TASK PROMPT:
Gather each line below that contains the word "screenshot". Case matters.

## Begin SOURCE MATERIAL

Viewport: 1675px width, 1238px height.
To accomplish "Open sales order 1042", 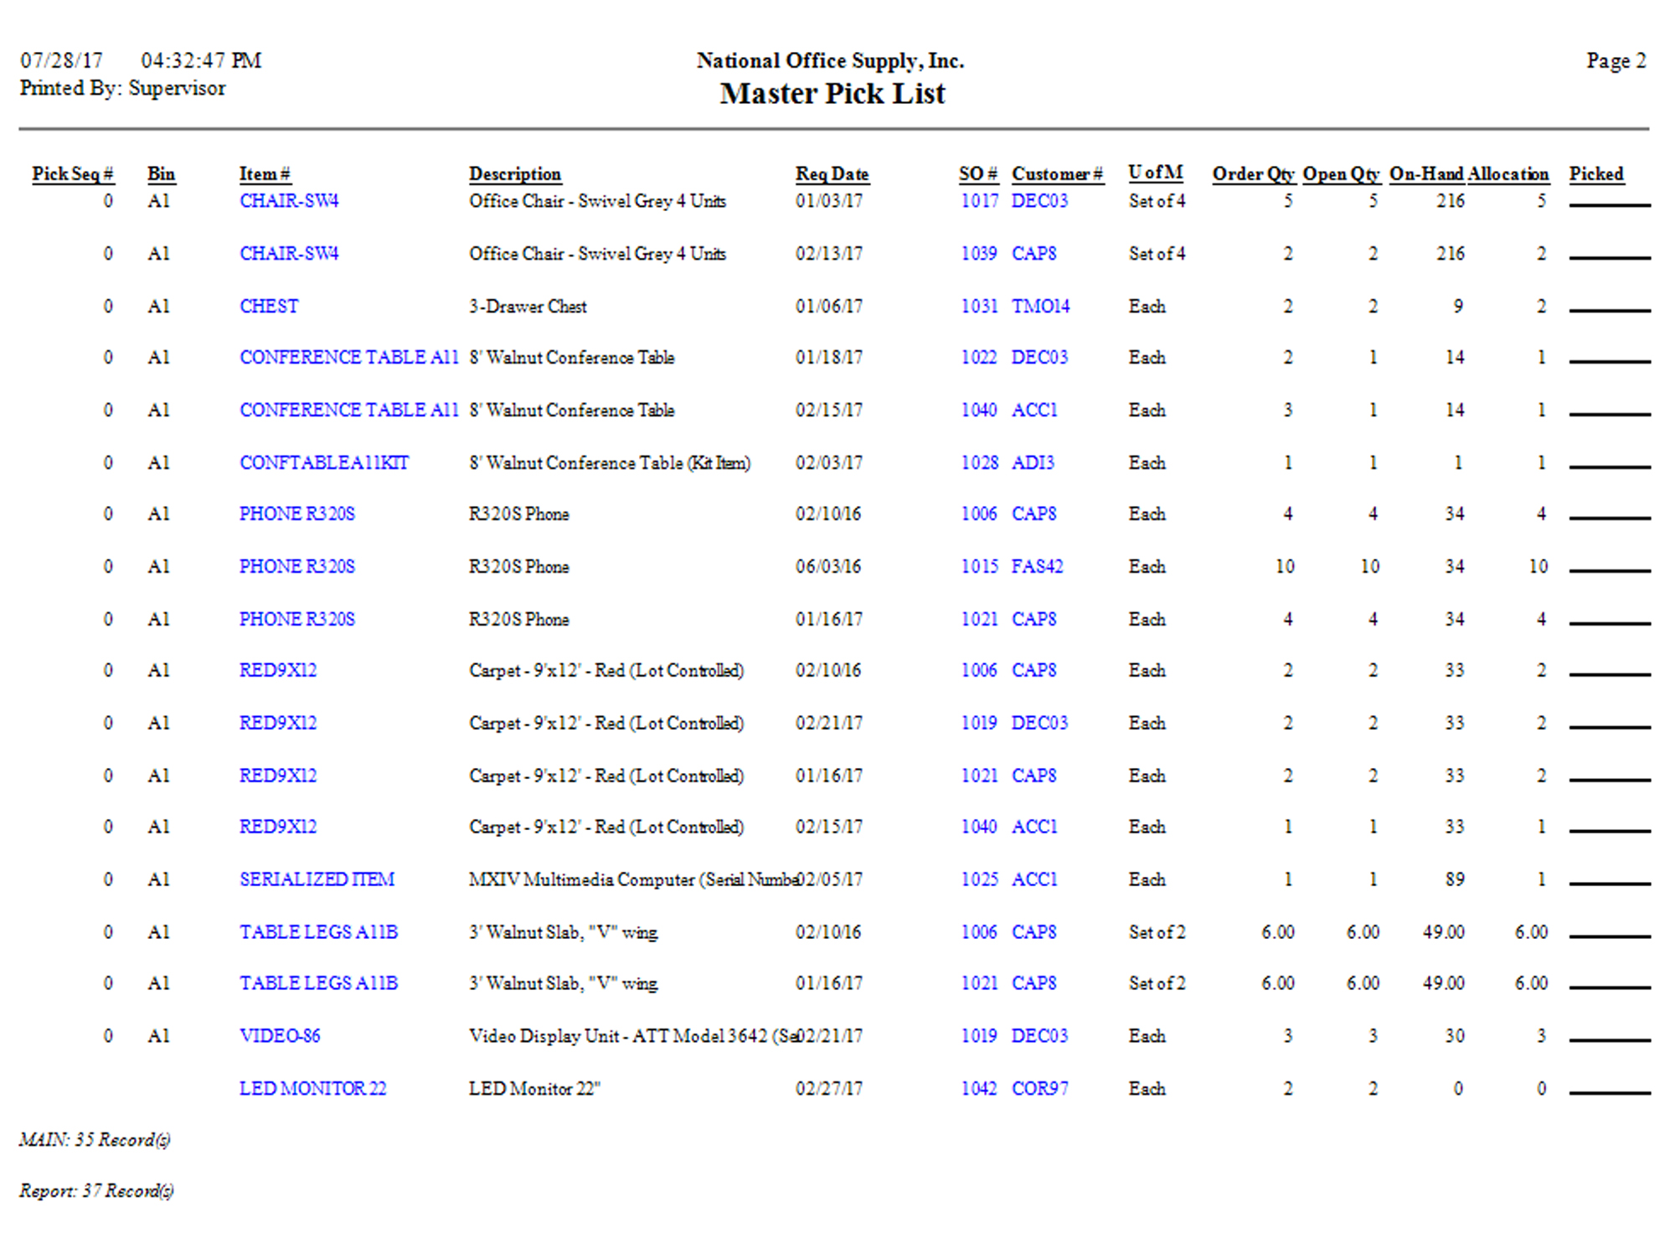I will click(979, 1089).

## End SOURCE MATERIAL
## Begin SOURCE MATERIAL

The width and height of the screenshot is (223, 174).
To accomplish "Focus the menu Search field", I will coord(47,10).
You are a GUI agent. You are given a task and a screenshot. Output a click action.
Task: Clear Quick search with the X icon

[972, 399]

## End SOURCE MATERIAL

SOLVED EXERCISE:
The width and height of the screenshot is (223, 174).
You are a GUI agent. You are given a task and a screenshot. Output a click action.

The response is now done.